The Breakthrough: Politics and Race in the Age of Obama

By Gwen Ifill

Doubleday / 288 pages / $25.95

It's too bad Republicans backing their candidate in the recent presidential election chose to demean Gwen Ifill's The Breakthrough in hopes of disqualifying the venerable black journalist as the moderator of the vice presidential debate.

Now that it's published, they should read the book.

Ifill, a former reporter for Baltimore's Evening Sun and now the moderator and managing editor of PBS' Washington Week and a senior correspondent of The NewsHour with Jim Lehrer, explores the landscape of black politics. Her book is a must-read for anyone interested in better understanding the new wave of America's elected leaders and how they choose to govern.

The title is self explanatory. Obama is the new standard in politics and, as Ifill points out in the book's conclusion, "the bench [of black elected officials] is deep - crammed elbow to elbow with mayors, state lawmakers and other rising stars poised to grab at the next brass ring."

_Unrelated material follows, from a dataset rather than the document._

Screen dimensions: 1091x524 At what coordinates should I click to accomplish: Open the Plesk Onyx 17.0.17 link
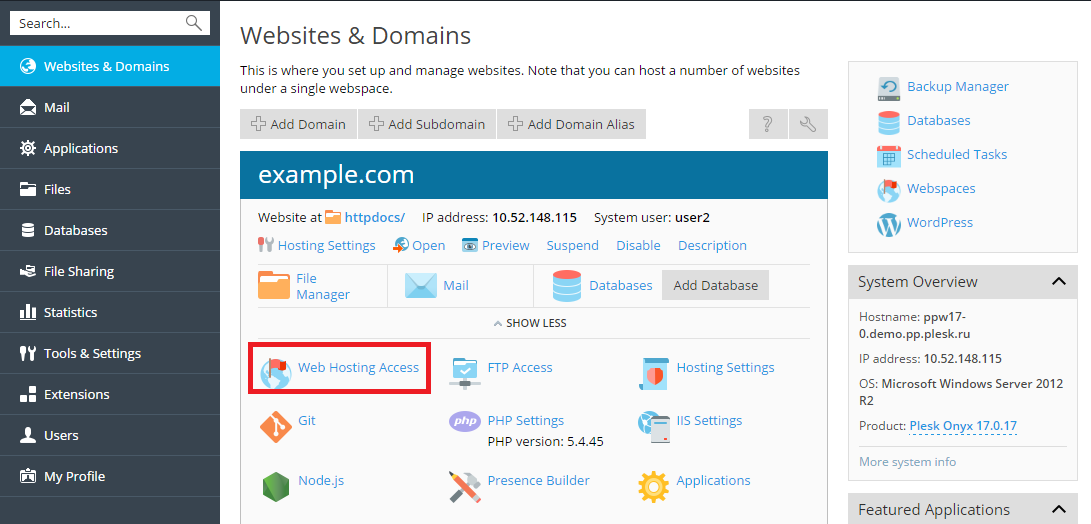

This new breed - including Michael B. Coleman, mayor of Columbus, Ohio; Kamala D. Harris, San Francisco's district attorney; Artur Davis, congressman from Alabama; or Deval Patrick, governor of Massachusetts - are all Democrats representing a more diverse and demanding electorate. These are not your parents' black politicians. They tend, as Ifill emphasizes throughout the book, to cater to white voters and assume their black supporters will somehow understand.

Ifill does more than a credible job of reporting, taking a series of interviews with a wide range of black politicians to assess their challenges. This nation has yet to reach its "post-racial" stage, where ability and merit trumps race, and today's black politicians are painfully aware of it.

To many of their elders, they are brash upstarts who won't wait their turn. Of course, there's the "black" tightrope. To some black voters, a black politician may not be "black" enough. To their white counterparts, that same politician may be "too black."

Partisans may note that The Breakthrough almost exclusively features Democrats, which is more of an indictment of the Republican Party than the book's author. Ironically, Ifill offers the political party that targeted her during the 2008 campaign a blueprint for future success.

Republicans would be wise to follow the Obama model and develop their own cadre of black, post-civil rights, coalition-building candidates to move their beleaguered party to the next level.